Aside from heredity, an important cause of obesity is excessive eating, which is a fault among the majority of persons who have passed middle life. When the growth of the body has been completed there is a stage of equilibrium in weight which lasts for several years, and the waste matter of any excessive food taken is eliminated through the emunctories, which are kept active by exercise and work. After middle age, activity is considerably diminished, while the habit of fully satisfying a vigorous appetite may be continued, resulting in the consumption of a larger amount of food than is required for maintaining the vital functions. It is extremely difficult for people who feel in robust health and whose mental is proportionately greater than their physical activity, to realise that they not only require less food than they did ten, fifteen, or twenty years earlier in life, but that eating as they do they may be producing positive harm by overloading the excretory organs. It is for this reason that many persons accumulate weight after reaching a certain advanced period of life.

According to Sir Henry Thompson's view, overeating in the first half or so of life may be relieved by occasional bilious attacks, which enable the system to cast off accumulated waste, but later "the unemployed material may be relegated in the form of fat to be stored on the external surface of the body or be packed among the internal organs, and thus he or she may become corpulent and heavy".

The constant use of alcoholic stimulation in its milder forms, such as beer and ale, favours obesity, and in many individuals seems to be a direct cause of it. There are other cases in which it is difficult to attribute the accumulation of fat to any faults in either eating or drinking. Very stout persons are occasionally extremely moderate eaters, and in these cases the difficulty lies apparently in poor oxidation and insufficient exercise.

The condition of obesity is somewhat modified by climate and race. It is less common in the United States than it is among elderly women in England and Germany.
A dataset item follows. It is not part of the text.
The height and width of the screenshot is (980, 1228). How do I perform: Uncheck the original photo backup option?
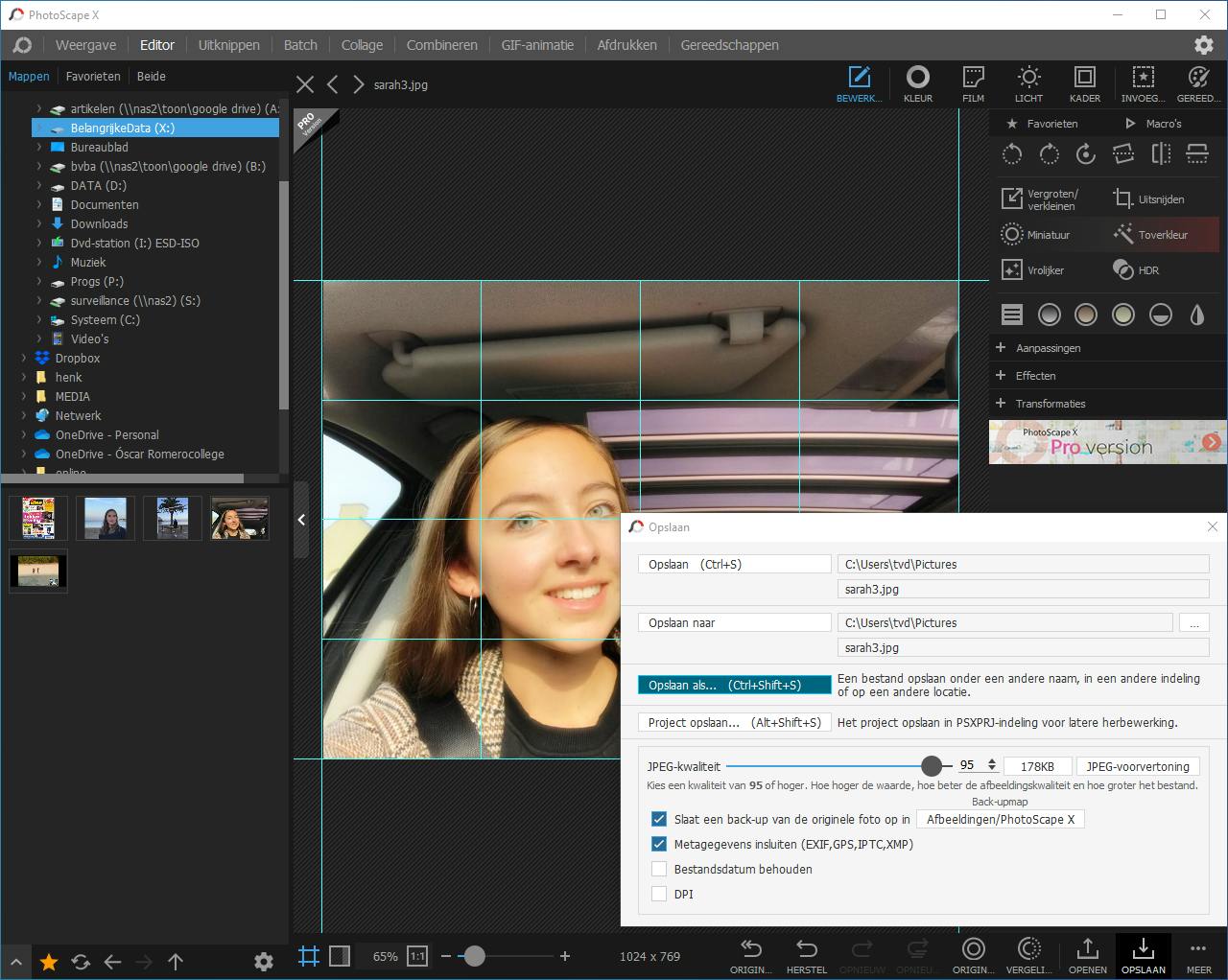(x=659, y=819)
Not infrequently obesity occurs in connection with pronounced anaemia and hysteria. It prevents such patients from taking an ordinary amount of exercise. This is owing to the increased weight and difficulty of moving about, as well as to the lassitude and positive dislike for muscular exertion which is felt by them. Obesity once established is likely to increase unless properly treated.
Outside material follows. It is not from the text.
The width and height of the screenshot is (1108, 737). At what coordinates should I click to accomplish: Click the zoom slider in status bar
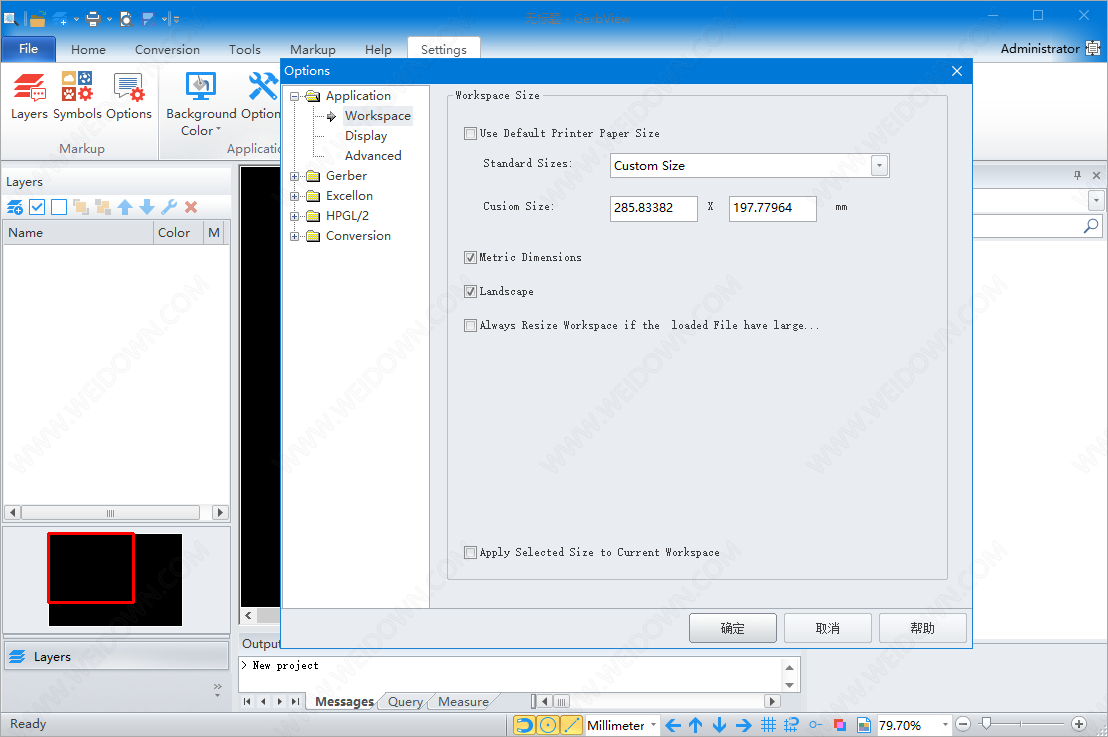pyautogui.click(x=985, y=723)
So long as the fat is simply stored up as adipose tissue, and between and not within the cellular elements of the body, it is comparatively harmless, excepting as it indicates a disproportion between functional activity and the amount of fuel taken in to develop force, and excepting also as it may interfere with personal convenience in movement and cause greater muscular fatigue from the increased work thrown upon the muscles in supporting so heavy a body. In other cases (and this may be the outcome of any advanced case of polysarcia) the fat may invade the cellular elements of the body, particularly the muscles, and fatty degeneration is produced in the muscular tissues, which very seriously weakens and impairs their functional activity. The special danger in all cases of this class is that the heart muscle may become affected in this manner, which renders it liable to cease beating whenever the slightest additional strain is thrown upon the circulation. It follows that it is most desirable in the dietetic treatment of obesity to determine the original cause of fat accumulation, and to ascertain to what extent it is accompanied by fatty degeneration.
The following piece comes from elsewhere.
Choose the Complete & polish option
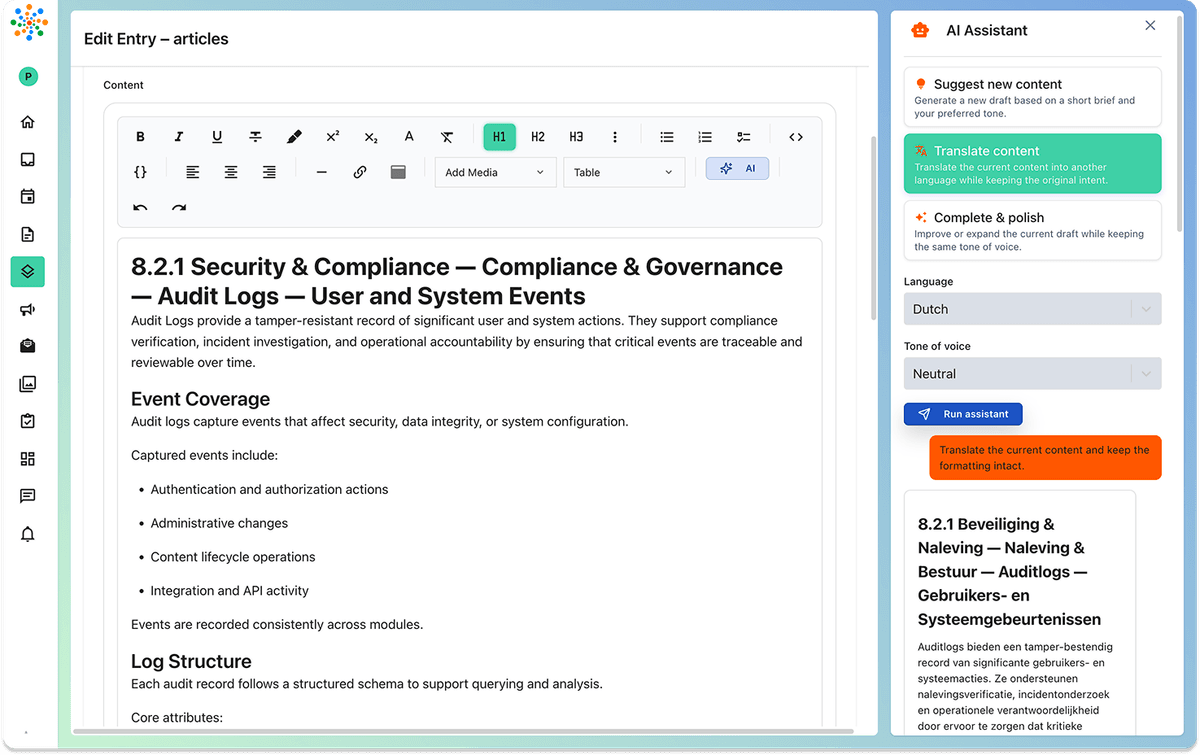The height and width of the screenshot is (755, 1200). click(1032, 230)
Bauer says: "The fat stored up in the body acts in like manner with the fat contained in the food, since it likewise lessens the waste of tissue and secondarily the oxidation. Thus we understand why abstinence can be longer borne by organisms rich in fat than by those poorly furnished with it, the former consuming less of the albumin of their organs. The stock of fat stored up in the body is moreover the cause why corpulent individuals frequently continue to gain in bulk although they are not in the habit of indulging in food immoderately.

"If an increase of albumin be desired without a considerable addition to the store of fat, a liberal allowance of albumin with relatively small quantities of carbohydrates must be provided. If, on the other hand, a substantial addition to the fat appear desirable, the food must contain less albumin and more carbohydrates, with a fair proportion of fats".

Voit claims that albumin circulating in the blood is more readily oxidised than either fats or carbohydrates, and that the fat existing in the tissues acts like free circulating fat, not primarily by saving proteids from oxidation, but by causing a larger proportion of them to enter into the organised tissues, thus saving tissue waste. The tissues use up the circulating albumin, and, not being exhausted thereby, go on and oxidise the fat besides, and in this manner the store of fat in the body is reduced on a meat diet.

An exclusive lean-meat diet increases the circulating albumin, and, the nitrogenous waste being correspondingly increased, fat does not accumulate in the body. If now fat be added to the diet, then fat is deposited in the body.